◆ **DATA FOR PROCESSING**
────────
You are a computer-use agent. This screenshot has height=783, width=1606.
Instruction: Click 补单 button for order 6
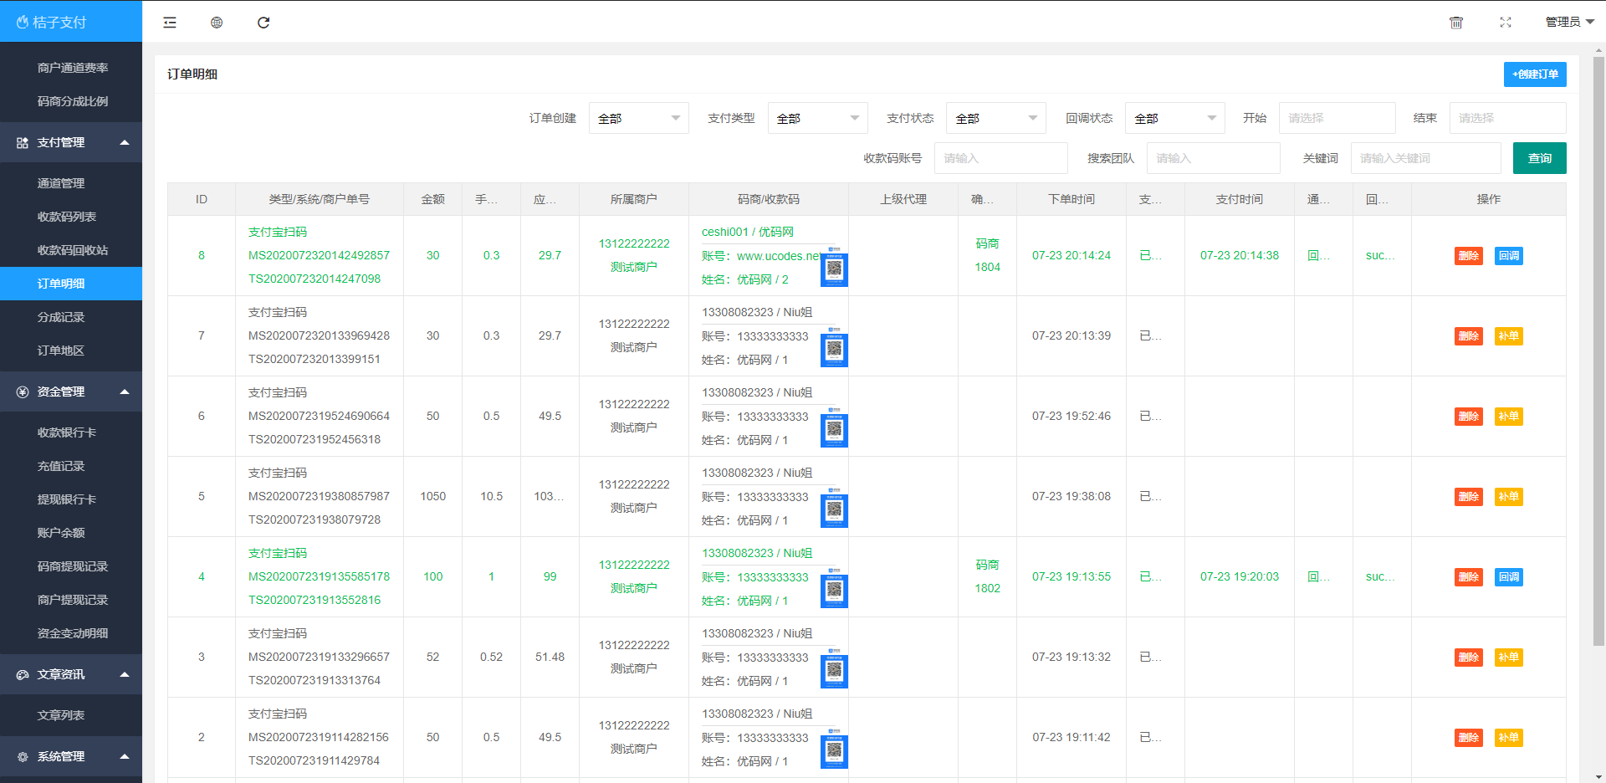click(1508, 417)
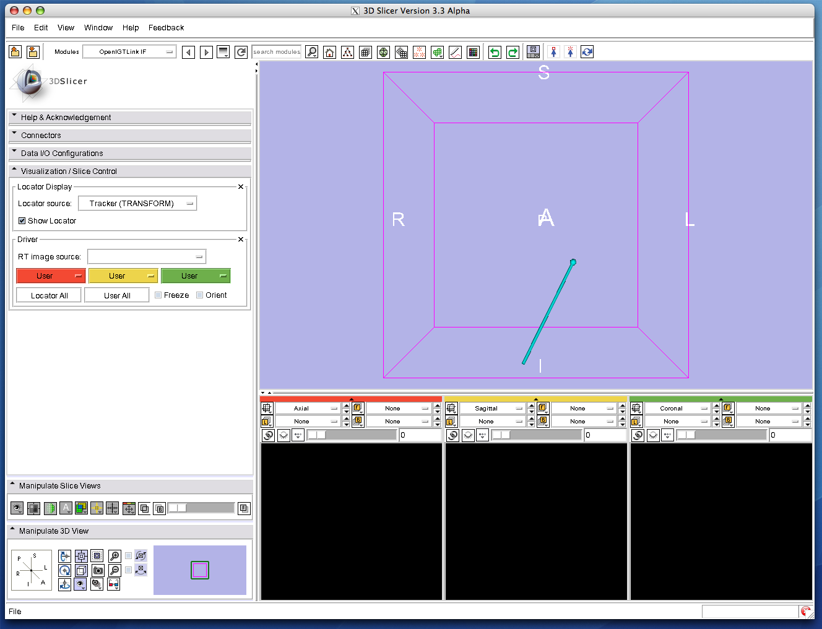Click the Locator All button
Screen dimensions: 822x629
(49, 296)
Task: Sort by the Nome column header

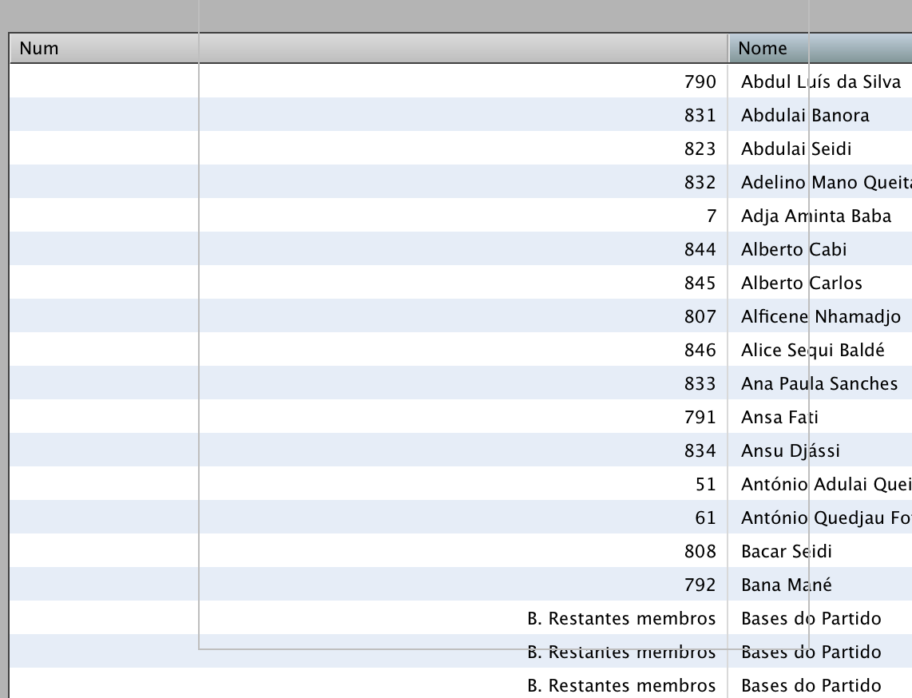Action: [820, 48]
────────
◆ **EXERCISE OBJECTIVE**
Arrange each line of the material above as an item in a JSON list of strings, one string per line, omitting blank lines. Leave out the pictures.

◆ **SOLUTION BELOW**
[
  "You are a computer-use agent. This screenshot has height=783, width=1606.",
  "Instruction: Click 补单 button for order 6",
  "click(1508, 417)",
  "Click the Locator All button",
  "Screen dimensions: 822x629",
  "(49, 296)",
  "Task: Sort by the Nome column header",
  "Action: [820, 48]"
]